Topband: Best Outlet sttrip

Tom W8JI w8ji at w8ji.com
Wed Oct 9 15:01:40 EDT 2013


> In a nutshell, my recommendation (for what little it's worth) is this: 
> (1) a secondary SPD on a branch circuit should only be used when a primary 
> SPD is used at the utility company's meter or at the premises main panel; 
> and (2) assuming condition 1 is met, then the secondary SPD should divert 
> surge current only onto the neutral, and never the grounding conductor.

Paul,

The issue I have with this  is ***thinking*** ( incorrectly) that unwanted 
surge is on the hot or neutral, and is diverted to the safety ground because 
we call that "ground". That's a big stretch, and probably mostly never true. 
The suppressor doesn't pluck something off a hot lead and drop it there just 
because we call it "ground", or because we want it all to be collected and 
go there.

A suppressor only clamps or limits voltage across its terminals. It goes low 
resistance where a transient comes along. I can have two suppressors, one 
each from hot and neutral to safety ground (although that is a poorly 
thought-out system) and it will simply clamp the three wire ends together. 
It does not back-feed the safety ground or neutral with any grossly 
upsetting currents, because almost certainly any **power line** sourced 
surge already came from the direction of the breaker panel. The clamps would 
divide currents by wire impedance and clamping voltage differential, so the 
neutral and other two wires would be part of it any way we wire the clamping 
system.

To illustrate how misplaced the concept of protection devices increasing 
damage actually is, the safety ground is already connected to the chassis! 
It is a thinner bare wire that closely parallels the other two wires for 
some significant distance, and already connects to the neutral at the box. 
Suddenly we are supposed to believe that clamping it to wires it already 
parallels (and already has a low impedance to) will cause or increase 
damage. Additionally, there is a bunch of stuff inside devices that lowers 
impedance or voltage breakdown between all conductors anyway.

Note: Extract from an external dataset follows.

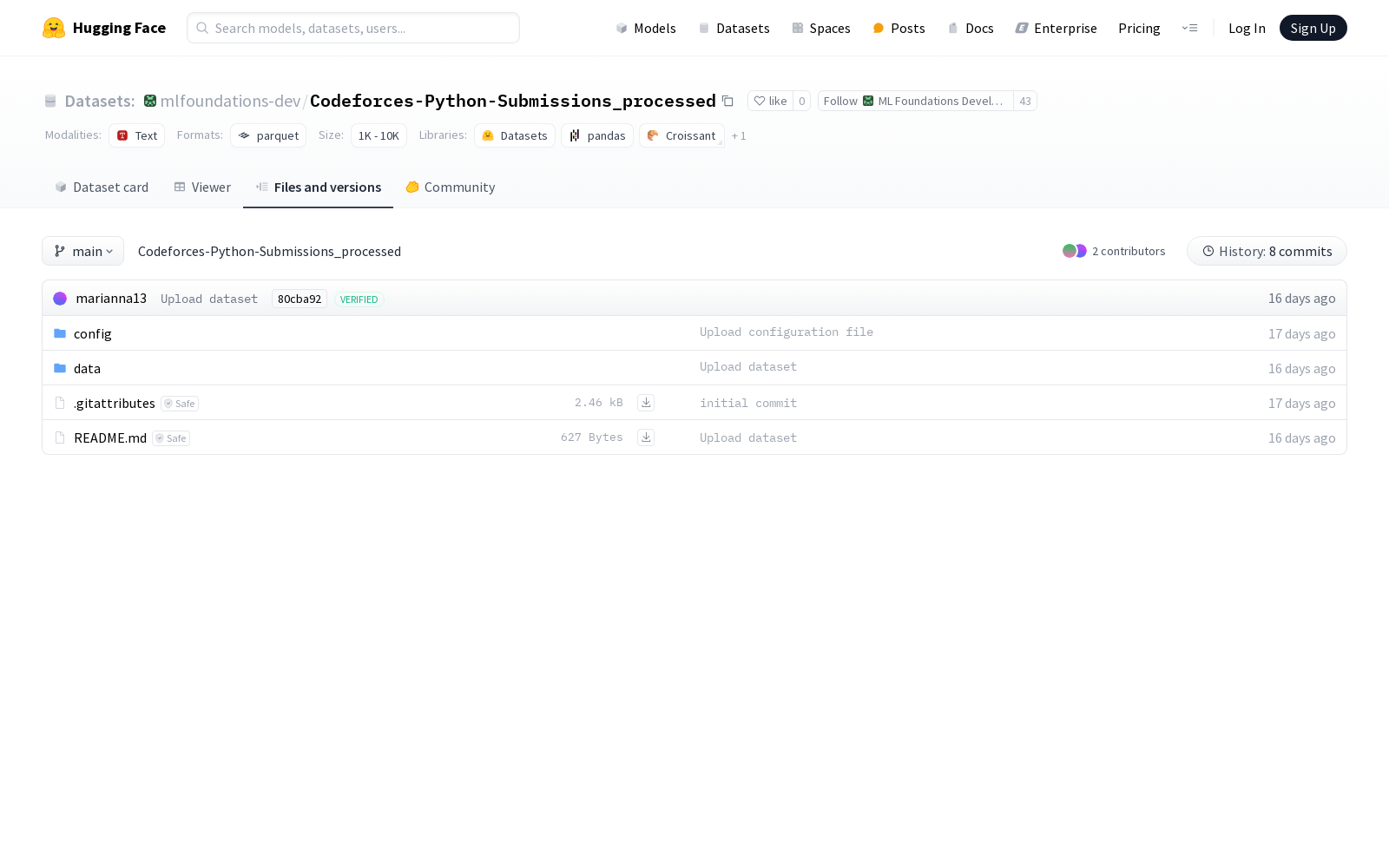This screenshot has width=1389, height=868.
Task: View History of 8 commits
Action: (1266, 251)
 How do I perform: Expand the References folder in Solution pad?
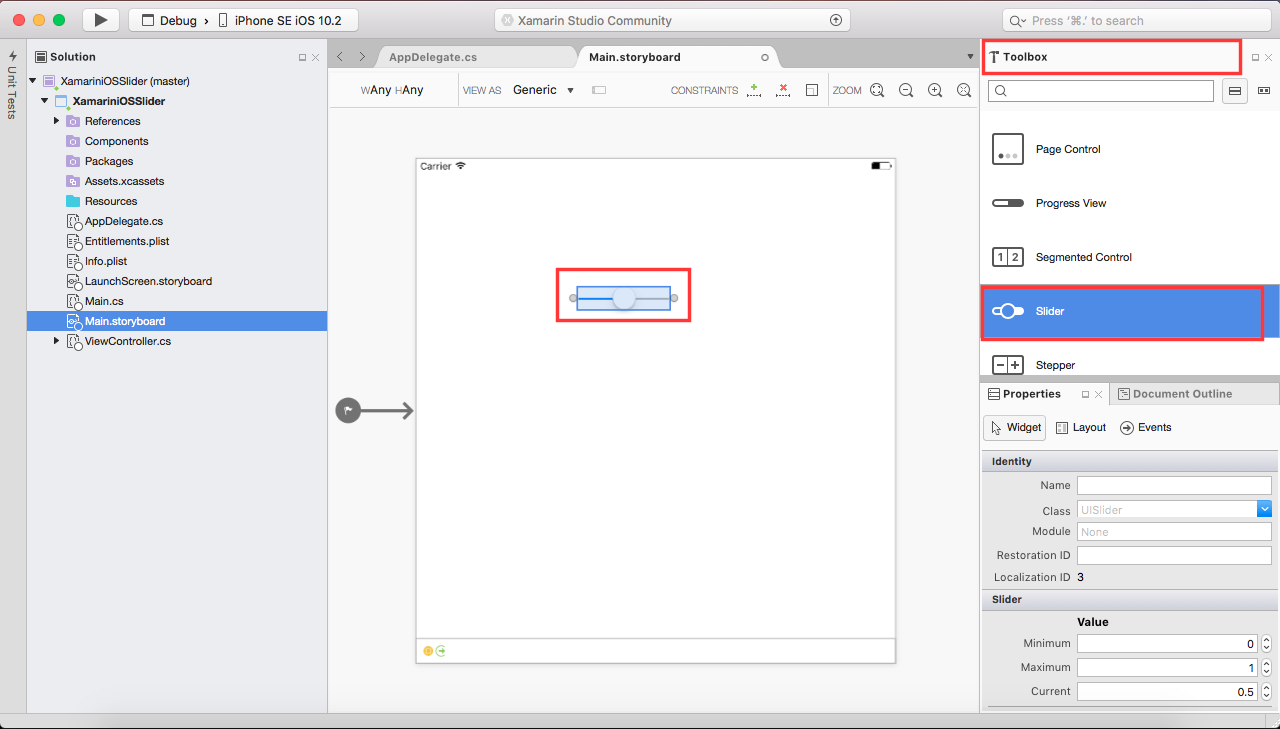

There isn't anything wrong with clamping the lines at a common point in the 
shack, or at any equipment cluster, no matter what else we have in the 
system.

Most of the damage we get is common mode from our antenna grounds and 
antennas. The potential from that sees a voltage differential from the 
mains. That differential already occurs between the antenna and chassis 
common connection to all three wires almost equally. If you DON'T have the 
MOV  device, the safety ground and chassis is actually the best path to the 
box. After all, that safety ground already is directly tied to the chassis, 
and to out antennas, or in consumer gear to Telco lines or CATV lines.  The 
only thing the MOV's do for nearly all of the problems is keep the "snap" 
out of the power line wiring and components inside the cabinets.

I'm just baffled why any theory would propose allowing two wires of a three 
wire line float from the chassis is an improvement, when the bulk of the 
problem is a ground loop from the antennas or cable/Telco grounds to the 
power mains, and most mains surges are the same. A secondary but lesser 
mains issue would be between the neutral and hot, and that surge would 
primarily flow back on the heavier neutral rather than the lighter safety.

This entire thing defies common sense. The next thing I expect to hear is 
them telling us to cut the safety ground off to protect their ports.